Can specific Weierstrass curves be some benefit from Montgomery/Edward form?

Question

I have noticed that DBL/diffadd in Edward/Montgomery form almost double fast than Weierstrass form(EFD), and curve25519 is empressive high-performance.The transformation between these forms can be covered by two ModInvs at most(even two ModMults). So the scalar multiplication in specific elliptic curves like p256 or Secp256k1 could transfer to scalar_mult in Edward/Montgomery form.

1. Could these tranformation&AdditionChain&diffAdd be faster than the ordinary MADD&w-NAF&preCom methods?

2. Of course Curve25519 is designed for Montgomery form, but the wide spread Weierstrass curves also have well-designed prime number. To what extent will the curve parameters affected the performance of Montgomery/Edward scalar_mult?

Answer 1

Curves P-256 and Secp256k1 cannot be converted to Montgomery or Edwards forms because they are of prime order.

Let's take the example of Secp256k1 and try to convert it to a Montgomery curve:

A Montgomery curve $by^2=x^3+ax^2+x$ has a point of order 2. Such a point verifies $2P=\mathcal{O}$ or think of it equivalently $P=-P$ which means $(x,y)=(x,-y)$ so these points are on the $x$-axis.

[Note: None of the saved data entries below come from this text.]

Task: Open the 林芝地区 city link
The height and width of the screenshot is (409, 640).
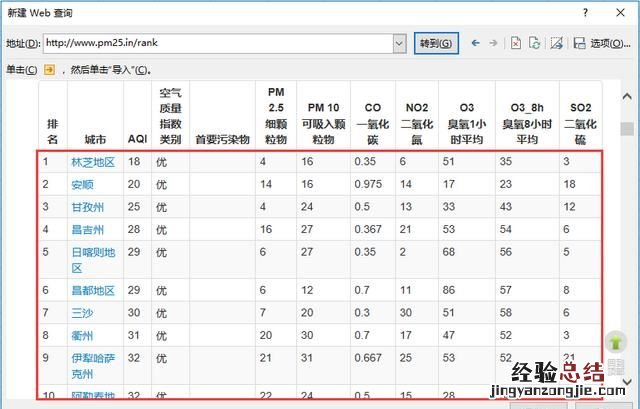Action: pyautogui.click(x=93, y=161)
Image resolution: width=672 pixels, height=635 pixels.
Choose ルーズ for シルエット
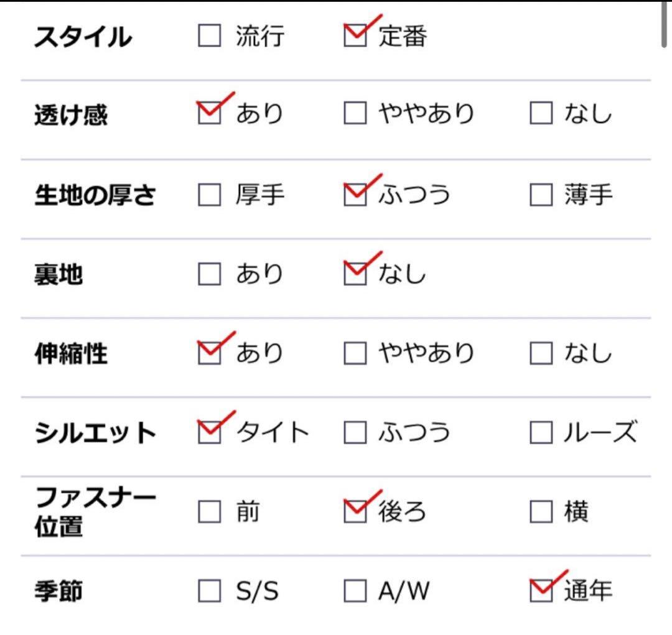coord(541,432)
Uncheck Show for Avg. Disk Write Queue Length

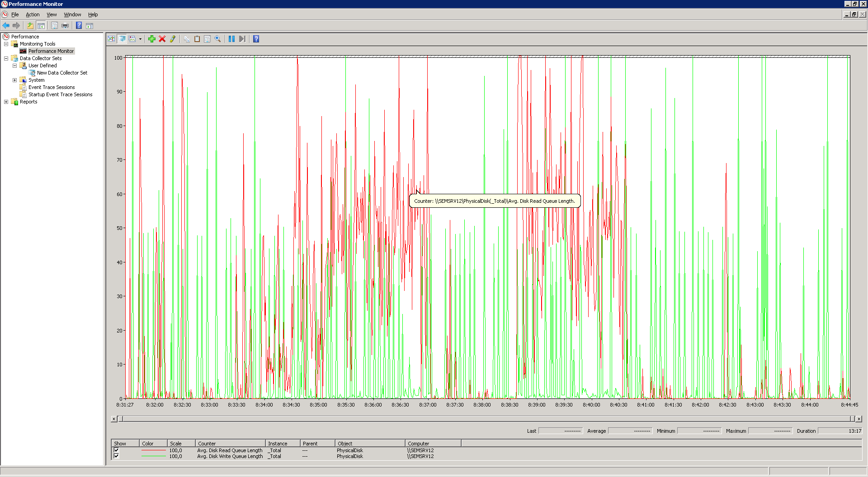point(116,456)
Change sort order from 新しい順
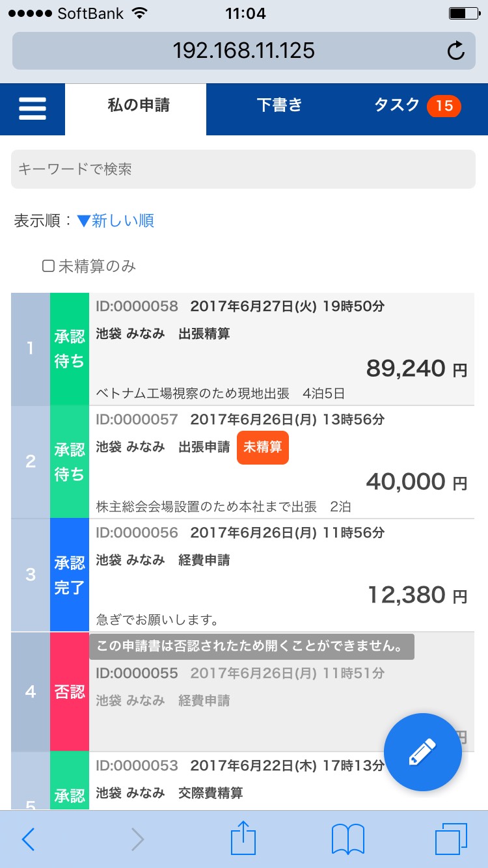Viewport: 488px width, 868px height. [x=116, y=221]
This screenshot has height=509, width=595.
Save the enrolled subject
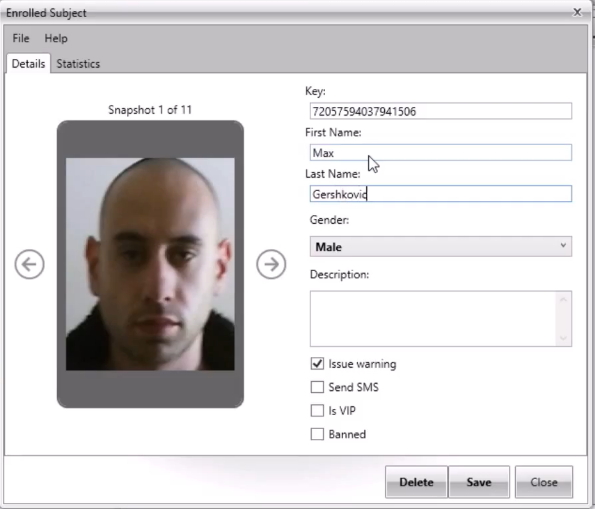pyautogui.click(x=479, y=482)
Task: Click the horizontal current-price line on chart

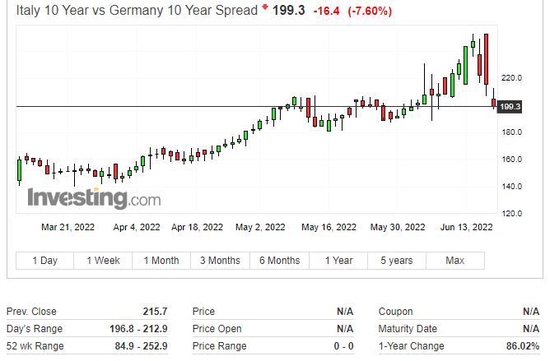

It is obvious then that the point $(0,0)$ on a Montgomery curve has order 2. Now given the secp256k1 curve $y^2\equiv x^3+7 \pmod p$ where $p=2^{256}-2^{32}-2^9-2^8-2^7-2^6-2^4-1$, we are looking for points on the $x$-axis which means those that satisfy $x^3 \equiv -7 \pmod p$. There is no solution to this modular cubic equation.

In general curve P-256 and Secp256k1 cannot be converted to Montgomery form because they have a prime order ($\ne 2$) and thus they cannot have a point of order $2$ (otherwise $2$ would divide a prime number beacause of Lagrange's theorem).

The same reasoning works for Edwards curve $x^2+y^2=1+dx^2y^2$ because the point $(0,-1)$ has order $2$ and the points $(\pm 1, 0)$ have order $4$.